(Stored records)
━━━━━━━━

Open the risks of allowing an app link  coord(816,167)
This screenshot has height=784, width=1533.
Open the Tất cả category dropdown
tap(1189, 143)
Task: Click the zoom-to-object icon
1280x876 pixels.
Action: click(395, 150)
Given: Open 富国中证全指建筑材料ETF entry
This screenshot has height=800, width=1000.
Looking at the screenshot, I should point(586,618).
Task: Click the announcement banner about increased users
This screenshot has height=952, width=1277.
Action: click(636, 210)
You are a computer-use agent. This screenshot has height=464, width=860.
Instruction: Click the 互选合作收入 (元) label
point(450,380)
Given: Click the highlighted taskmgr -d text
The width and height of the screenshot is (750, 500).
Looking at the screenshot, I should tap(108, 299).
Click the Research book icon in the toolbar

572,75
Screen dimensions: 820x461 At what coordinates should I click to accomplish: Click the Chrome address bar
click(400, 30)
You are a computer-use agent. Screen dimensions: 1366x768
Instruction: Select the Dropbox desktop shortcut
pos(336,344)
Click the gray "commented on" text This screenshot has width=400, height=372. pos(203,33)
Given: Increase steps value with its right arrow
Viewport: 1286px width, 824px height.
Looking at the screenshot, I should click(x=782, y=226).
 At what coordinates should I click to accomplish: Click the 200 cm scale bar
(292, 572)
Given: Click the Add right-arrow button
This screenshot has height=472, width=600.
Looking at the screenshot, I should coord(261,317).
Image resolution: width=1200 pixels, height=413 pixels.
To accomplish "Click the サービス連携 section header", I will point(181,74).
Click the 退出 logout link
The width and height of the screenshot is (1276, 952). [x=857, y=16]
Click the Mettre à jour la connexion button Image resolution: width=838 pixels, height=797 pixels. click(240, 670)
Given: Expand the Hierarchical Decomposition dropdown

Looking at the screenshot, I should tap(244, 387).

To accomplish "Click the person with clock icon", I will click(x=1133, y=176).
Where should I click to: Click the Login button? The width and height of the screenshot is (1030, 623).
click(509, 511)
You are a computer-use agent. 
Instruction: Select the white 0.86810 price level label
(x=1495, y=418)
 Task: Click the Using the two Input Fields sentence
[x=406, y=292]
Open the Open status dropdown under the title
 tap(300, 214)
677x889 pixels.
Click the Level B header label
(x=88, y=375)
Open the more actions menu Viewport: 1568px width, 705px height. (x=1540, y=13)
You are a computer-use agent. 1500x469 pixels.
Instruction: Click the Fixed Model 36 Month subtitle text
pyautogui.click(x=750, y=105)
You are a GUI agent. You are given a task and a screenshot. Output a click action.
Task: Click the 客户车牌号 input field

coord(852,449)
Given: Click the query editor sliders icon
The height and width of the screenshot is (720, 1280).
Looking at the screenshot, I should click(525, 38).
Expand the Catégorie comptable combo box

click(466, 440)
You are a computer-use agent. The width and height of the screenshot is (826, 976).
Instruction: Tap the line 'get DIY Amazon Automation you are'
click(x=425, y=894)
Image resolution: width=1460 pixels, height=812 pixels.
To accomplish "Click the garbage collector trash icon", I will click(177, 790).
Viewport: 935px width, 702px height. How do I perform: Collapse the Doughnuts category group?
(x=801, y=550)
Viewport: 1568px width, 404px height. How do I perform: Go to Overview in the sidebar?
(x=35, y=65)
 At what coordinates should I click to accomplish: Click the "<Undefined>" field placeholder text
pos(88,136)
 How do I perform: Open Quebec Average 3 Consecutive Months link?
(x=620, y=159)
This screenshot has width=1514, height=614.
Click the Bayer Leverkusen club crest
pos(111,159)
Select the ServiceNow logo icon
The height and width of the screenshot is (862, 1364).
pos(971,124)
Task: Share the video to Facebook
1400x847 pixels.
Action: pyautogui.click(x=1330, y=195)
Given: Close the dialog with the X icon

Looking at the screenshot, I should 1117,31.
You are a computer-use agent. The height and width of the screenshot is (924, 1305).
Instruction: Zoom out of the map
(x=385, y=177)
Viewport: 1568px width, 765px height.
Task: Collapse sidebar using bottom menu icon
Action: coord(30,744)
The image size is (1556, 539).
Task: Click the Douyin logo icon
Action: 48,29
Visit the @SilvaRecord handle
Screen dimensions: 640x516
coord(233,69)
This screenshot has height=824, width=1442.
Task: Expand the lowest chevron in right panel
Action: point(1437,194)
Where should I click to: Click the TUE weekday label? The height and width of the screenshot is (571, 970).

━━━━━━━━

Going back over the entries above, copy word for word every line from the one that has "677x889 pixels." on through the one that has "You are a GUI".

ANSWER FOR THIS EXERCISE –
677x889 pixels.
Click the Level B header label
(x=88, y=375)
Open the more actions menu Viewport: 1568px width, 705px height. (x=1540, y=13)
You are a computer-use agent. 1500x469 pixels.
Instruction: Click the Fixed Model 36 Month subtitle text
pyautogui.click(x=750, y=105)
You are a GUI agent. You are given a task and a screenshot. Output a click action.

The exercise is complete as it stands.